Directions
Pick out the lines below with "computer" and list them.

======== Source material ========

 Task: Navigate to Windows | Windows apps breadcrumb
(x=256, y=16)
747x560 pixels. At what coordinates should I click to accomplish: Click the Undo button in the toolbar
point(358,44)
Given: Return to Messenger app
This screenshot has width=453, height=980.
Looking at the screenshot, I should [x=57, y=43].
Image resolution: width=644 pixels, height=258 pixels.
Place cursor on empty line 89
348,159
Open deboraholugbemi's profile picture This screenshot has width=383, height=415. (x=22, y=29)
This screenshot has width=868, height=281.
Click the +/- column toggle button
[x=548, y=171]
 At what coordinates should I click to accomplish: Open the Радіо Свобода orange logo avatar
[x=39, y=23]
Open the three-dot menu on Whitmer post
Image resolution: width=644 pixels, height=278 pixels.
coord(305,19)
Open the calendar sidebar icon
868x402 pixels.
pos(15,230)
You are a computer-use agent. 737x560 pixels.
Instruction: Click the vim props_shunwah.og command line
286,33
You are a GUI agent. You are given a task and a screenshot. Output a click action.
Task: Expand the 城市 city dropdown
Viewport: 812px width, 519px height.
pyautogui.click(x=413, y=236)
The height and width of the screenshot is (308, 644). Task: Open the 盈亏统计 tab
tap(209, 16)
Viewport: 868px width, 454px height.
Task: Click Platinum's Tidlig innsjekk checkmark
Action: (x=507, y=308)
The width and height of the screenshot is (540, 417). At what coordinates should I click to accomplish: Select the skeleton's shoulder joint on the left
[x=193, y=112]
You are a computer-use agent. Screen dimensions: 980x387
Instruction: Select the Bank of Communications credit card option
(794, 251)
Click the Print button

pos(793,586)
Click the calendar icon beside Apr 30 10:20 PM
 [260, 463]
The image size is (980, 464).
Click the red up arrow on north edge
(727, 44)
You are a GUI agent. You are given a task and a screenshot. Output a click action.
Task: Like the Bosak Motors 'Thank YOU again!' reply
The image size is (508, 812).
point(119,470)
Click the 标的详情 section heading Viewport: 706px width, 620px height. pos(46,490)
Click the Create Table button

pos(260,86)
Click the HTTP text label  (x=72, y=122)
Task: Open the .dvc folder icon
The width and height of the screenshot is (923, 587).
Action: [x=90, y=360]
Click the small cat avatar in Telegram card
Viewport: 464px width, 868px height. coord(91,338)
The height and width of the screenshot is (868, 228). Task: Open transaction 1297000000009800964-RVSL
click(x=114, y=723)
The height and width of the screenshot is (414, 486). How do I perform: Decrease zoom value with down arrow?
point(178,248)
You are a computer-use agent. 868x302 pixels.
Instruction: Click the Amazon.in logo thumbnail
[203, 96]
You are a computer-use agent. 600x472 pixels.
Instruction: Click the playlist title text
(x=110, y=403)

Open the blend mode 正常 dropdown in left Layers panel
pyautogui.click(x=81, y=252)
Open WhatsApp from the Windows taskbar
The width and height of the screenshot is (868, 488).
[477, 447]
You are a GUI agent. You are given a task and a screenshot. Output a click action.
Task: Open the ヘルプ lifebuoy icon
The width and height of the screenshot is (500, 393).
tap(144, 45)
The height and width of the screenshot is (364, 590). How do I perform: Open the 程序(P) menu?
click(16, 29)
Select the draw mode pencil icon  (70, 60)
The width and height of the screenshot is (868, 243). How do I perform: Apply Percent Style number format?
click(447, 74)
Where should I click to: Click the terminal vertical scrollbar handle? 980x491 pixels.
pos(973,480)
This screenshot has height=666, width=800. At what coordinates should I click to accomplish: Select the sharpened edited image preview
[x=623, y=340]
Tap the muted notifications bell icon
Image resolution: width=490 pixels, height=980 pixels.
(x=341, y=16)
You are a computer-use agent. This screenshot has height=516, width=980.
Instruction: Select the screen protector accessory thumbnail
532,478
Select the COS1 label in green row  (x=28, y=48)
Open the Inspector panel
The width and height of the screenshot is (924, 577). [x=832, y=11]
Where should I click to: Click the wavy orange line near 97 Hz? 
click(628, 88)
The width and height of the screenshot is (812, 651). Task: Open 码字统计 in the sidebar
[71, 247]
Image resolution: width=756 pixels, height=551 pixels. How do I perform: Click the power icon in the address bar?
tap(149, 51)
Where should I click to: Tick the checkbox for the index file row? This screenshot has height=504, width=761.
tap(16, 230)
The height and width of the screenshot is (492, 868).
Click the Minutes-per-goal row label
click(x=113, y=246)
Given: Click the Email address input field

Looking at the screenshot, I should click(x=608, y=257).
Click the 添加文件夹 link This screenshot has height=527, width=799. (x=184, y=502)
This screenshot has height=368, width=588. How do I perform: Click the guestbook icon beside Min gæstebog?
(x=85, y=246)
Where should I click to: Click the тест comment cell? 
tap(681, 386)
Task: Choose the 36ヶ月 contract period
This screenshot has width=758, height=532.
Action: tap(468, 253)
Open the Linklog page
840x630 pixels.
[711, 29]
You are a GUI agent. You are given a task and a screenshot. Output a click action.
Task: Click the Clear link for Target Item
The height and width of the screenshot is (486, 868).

========

Output
You are a computer-use agent. 737x560 pixels.
You are a computer-use agent. Screen dimensions: 980x387
You are a computer-use agent. 868x302 pixels.
You are a computer-use agent. 600x472 pixels.
You are a computer-use agent. This screenshot has height=516, width=980.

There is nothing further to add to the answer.